Asahan — Warga Kabupaten Asahan digegerkan oleh penemuan jasad seorang pria paruh baya dalam kondisi mengenaskan di rumahnya sendiri. Korban, Darman (58), warga Dusun VIII, Desa Rawang Lama, Kecamatan Rawang Panca Arga, ditemukan dalam posisi tertelungkup dengan tangan dan kaki terikat serta mulut dibekap kain, Jumat pagi (30/5/2025).
Korban pertama kali ditemukan oleh dua rekan kerjanya yang hendak menjemputnya untuk pergi ke ladang. Sontak, penemuan itu membuat geger warga setempat.
Pihak desa segera melaporkan kejadian ini ke Polsek Kota Kisaran, dan Tim Satreskrim Polres Asahan langsung melakukan olah TKP, mengumpulkan barang bukti, serta memeriksa sejumlah saksi. Hasil autopsi mengungkap bahwa Darman tewas akibat kekerasan fisik berat.
Setelah melakukan penyelidikan intensif, polisi berhasil mengungkap identitas dua tersangka yang mengejutkan: Andika alias Gundi (31) dan Supriadi alias Rizal alias Kunting, yang ternyata merupakan tetangga korban sendiri.
Andika lebih dulu dibekuk pada 7 Juni 2025 saat hendak melarikan diri dari loket bus di Kecamatan Simpang Empat.
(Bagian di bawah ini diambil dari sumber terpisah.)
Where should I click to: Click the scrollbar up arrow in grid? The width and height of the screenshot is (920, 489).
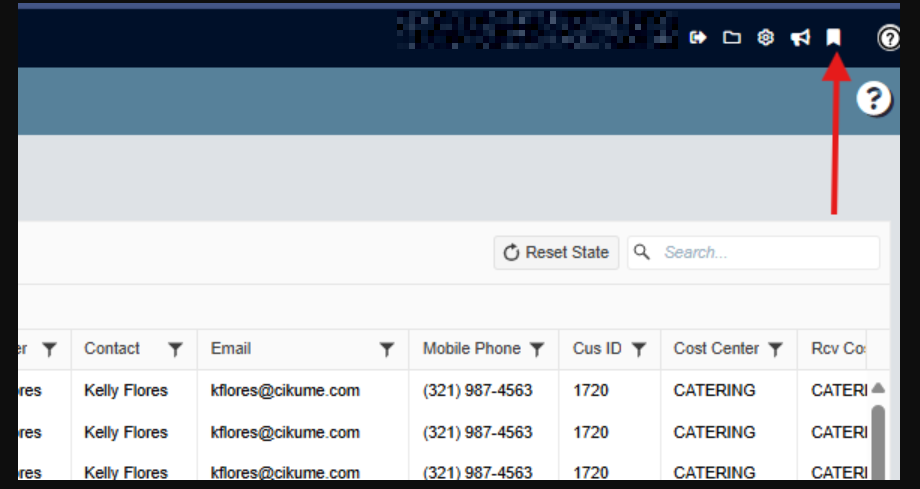tap(878, 387)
Sementara Rizal, yang sempat buron, akhirnya ditangkap pada 23 Juni 2025 sekitar pukul 21.00 WIB di Kabupaten Kampar, Provinsi Riau.
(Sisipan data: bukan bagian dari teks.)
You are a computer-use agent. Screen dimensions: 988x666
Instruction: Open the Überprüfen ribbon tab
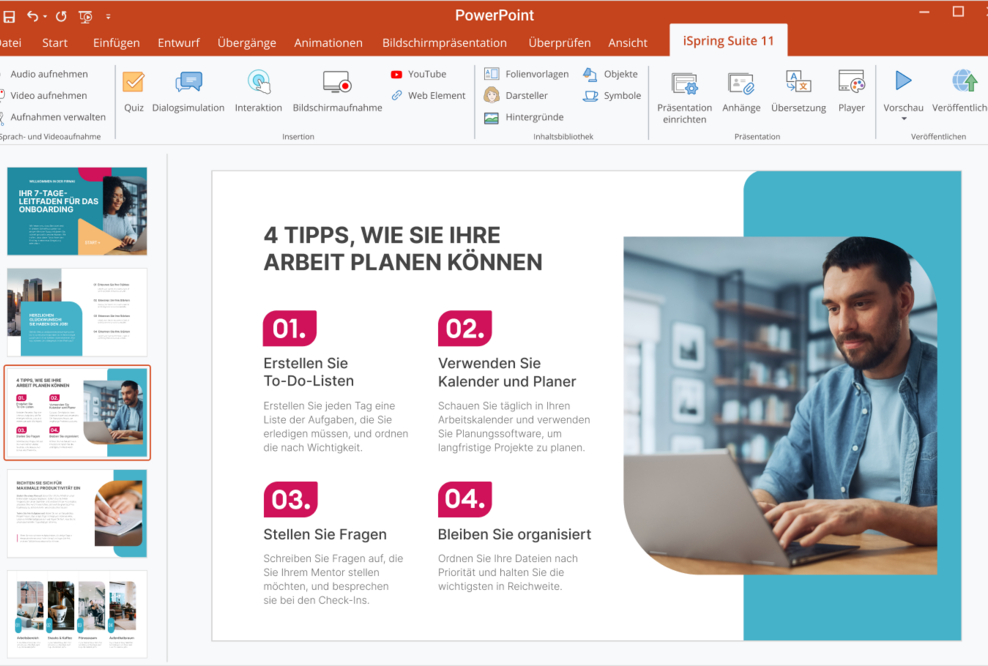pos(559,43)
Kanit Jatanras Polres Asahan, Ipda Asido Nababan, menjelaskan bahwa kedua pelaku mendatangi rumah korban dengan niat jahat. Mereka membekap mulut serta mengikat tangan dan kaki korban menggunakan potongan karet ban. Setelah menindih tubuh korban hingga tewas, keduanya mengambil uang tunai sebesar Rp6 juta dan melarikan diri.
Dalam pemeriksaan, Rizal mengaku uang hasil rampokan digunakan untuk kebutuhan rumah tangga, membeli vape dan narkoba, serta membiayai pelarian.
Kini, keduanya dijerat dengan Pasal 340 KUHP tentang pembunuhan berencana, subsider Pasal 338 KUHP tentang pembunuhan, serta Pasal 365 KUHP tentang pencurian dengan kekerasan yang mengakibatkan kematian.
Kasus ini menjadi cermin gelap bahwa pelaku kejahatan bisa saja berasal dari lingkungan terdekat. Ia juga menjadi pengingat akan pentingnya kewaspadaan dan solidaritas masyarakat dalam menjaga keamanan sekitar. Kesigapan aparat kepolisian dalam mengungkap kasus ini pun patut diapresiasi.
Semoga tragedi ini menjadi pelajaran berharga bagi kita semua untuk lebih peka terhadap lingkungan dan saling menjaga sesama.